• [EXERCISE OBJECTIVE]
How many lines in the listing below contain the string "click" with matching capitalization? Reply with the number alone.

• [RAW DATA]
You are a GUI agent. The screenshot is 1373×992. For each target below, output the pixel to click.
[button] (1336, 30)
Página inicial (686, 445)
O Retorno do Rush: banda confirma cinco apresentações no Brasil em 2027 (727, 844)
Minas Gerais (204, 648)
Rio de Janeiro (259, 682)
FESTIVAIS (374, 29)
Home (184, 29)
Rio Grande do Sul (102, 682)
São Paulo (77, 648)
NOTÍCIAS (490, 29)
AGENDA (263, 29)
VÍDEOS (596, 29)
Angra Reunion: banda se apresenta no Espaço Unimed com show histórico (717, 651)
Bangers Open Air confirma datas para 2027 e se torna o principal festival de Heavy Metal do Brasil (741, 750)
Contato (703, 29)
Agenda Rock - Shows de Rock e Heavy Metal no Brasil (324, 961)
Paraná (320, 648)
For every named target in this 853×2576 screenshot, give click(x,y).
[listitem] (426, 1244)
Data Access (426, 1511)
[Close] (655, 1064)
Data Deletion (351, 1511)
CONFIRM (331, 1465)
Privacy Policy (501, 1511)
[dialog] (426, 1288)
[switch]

• [SOLVED PROBLEM]
2